(CNN) — Strong thunderstorms and gusty winds could move over the site of BP’s crippled well in the Gulf of Mexico starting Wednesday.
As a result, drilling was suspended Tuesday on the final 50 feet of a relief well that is expected to intercept with the damaged well.
The National Hurricane Center issued a tropical storm warning for the northern coast of the Gulf of Mexico as the fifth tropical depression of the Atlantic hurricane season formed in the southeastern Gulf.
The storm — which would be named Danielle if, as expected, it reaches tropical storm status — grew from tropical wave status about 375 miles southeast of the mouth of the Mississippi River and was headed in that direction at about 6 mph. Tropical Depression 5’s top sustained winds reached 35 mph — just short of the 39 mph tropical storm threshold.
While the undersea gusher in the Gulf has been brought under control, retired Coast Guard Adm. Thad Allen, the Obama administration’s point man for the disaster, told CNN’s “State of the Union” that the problems are far from over.
“If you’re sitting in Barataria Bay, it’s still a disaster,” he said. “If the folks have not come back to the panhandle of Florida, it’s still a disaster.”
A report from the National Oceanographic and Atmospheric Administration last week found three-quarters of the oil spilled between late April and mid-July has been collected, dispersed or evaporated.
“It’s a catastrophe,” Allen said. “It’s a catastrophe for the people of the Gulf, and it requires our attention until we get the job done.”
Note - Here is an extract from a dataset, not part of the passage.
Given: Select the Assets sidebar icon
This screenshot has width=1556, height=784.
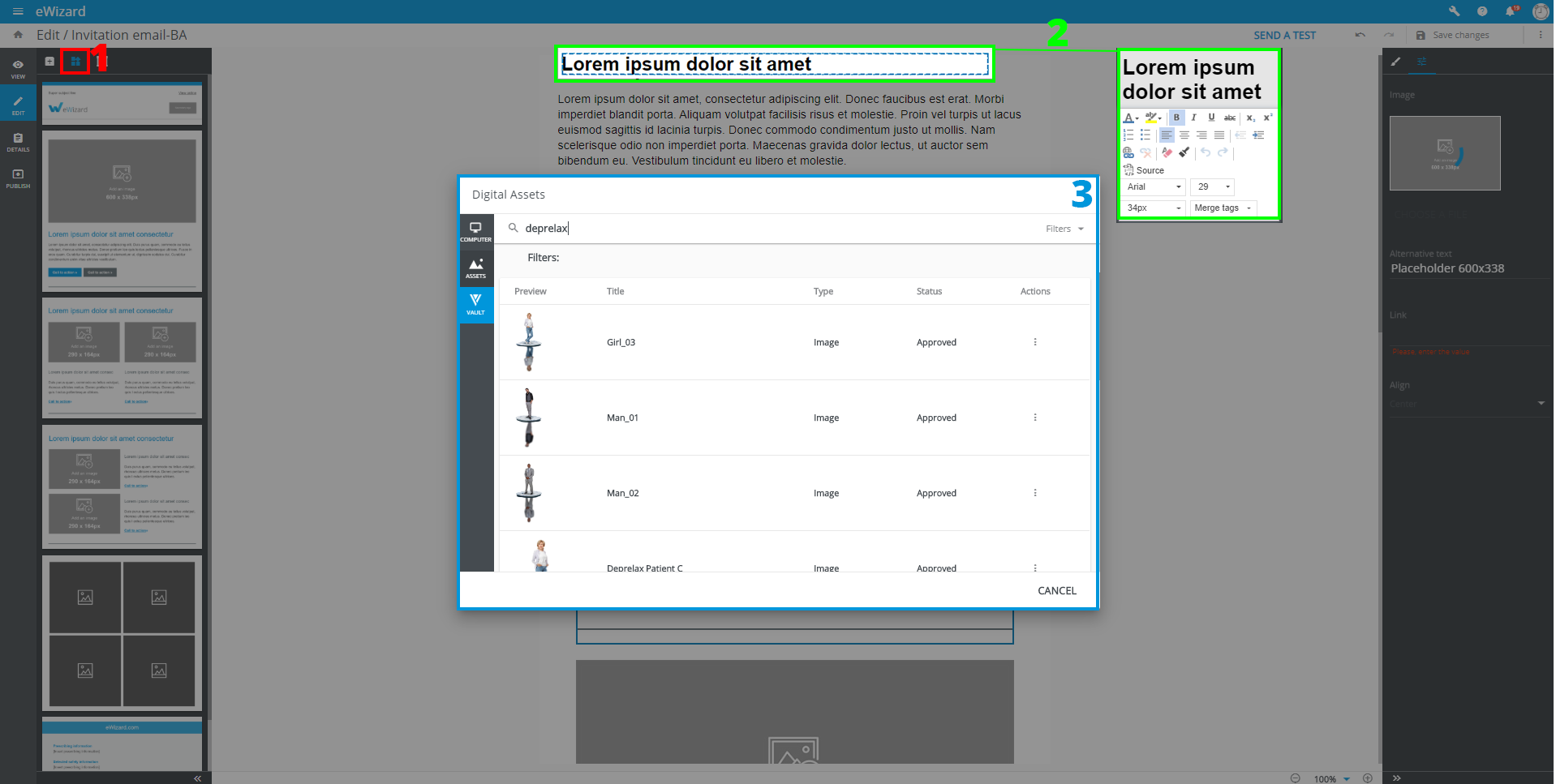Looking at the screenshot, I should (475, 268).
The well erupted after an April 20 explosion aboard the drilling rig Deepwater Horizon that left 11 men dead. A temporary cap contained the spill on July 15, and nearly 3,000 barrels of heavy drilling mud and cement drove the well back into the ocean floor last week.
The final step — the completion of a relief well that will permanently seal the blowout from below — is expected to be completed by the end of this weekend.
The spill inflicted heavy blows on Gulf Coast industries like tourism and fishing, but Allen said some parts of the region are beginning to see a recovery.
“It’s starting to happen already, but it’s happening incrementally, where the oil is not there now, where we’ve cleaned it up,” he said. “Some beaches are reopening. Fisheries are reopening. And that will happen as soon as we can, either by cleaning up the oil or having the areas tested through NOAA and FDA for seafood safety and so forth.”
The well gushed an estimated 53,000 barrels (2.3 million gallons) of oil per day before it was capped. Since then, fresh, green grass has begun growing again in some of the hardest-hit marshes of southern Louisiana, but oil continues to wash ashore in places.
Federal authorities say up to 1 million barrels of oil may still lie beneath the surface of the Gulf. White House environmental adviser Carol Browner said cleanup crews from the government and well owner BP fought to keep the oil out of beaches and coast marches, but what did reach shore “has to be cleaned up.”
“Some of it may continue to come on shore, the residual. It’ll come on in tar balls and tar mats, and that can be cleaned up,” Browner said. In addition, she said scientists are examining marine life in the Gulf, “and right now nobody is seeing anything of concern.”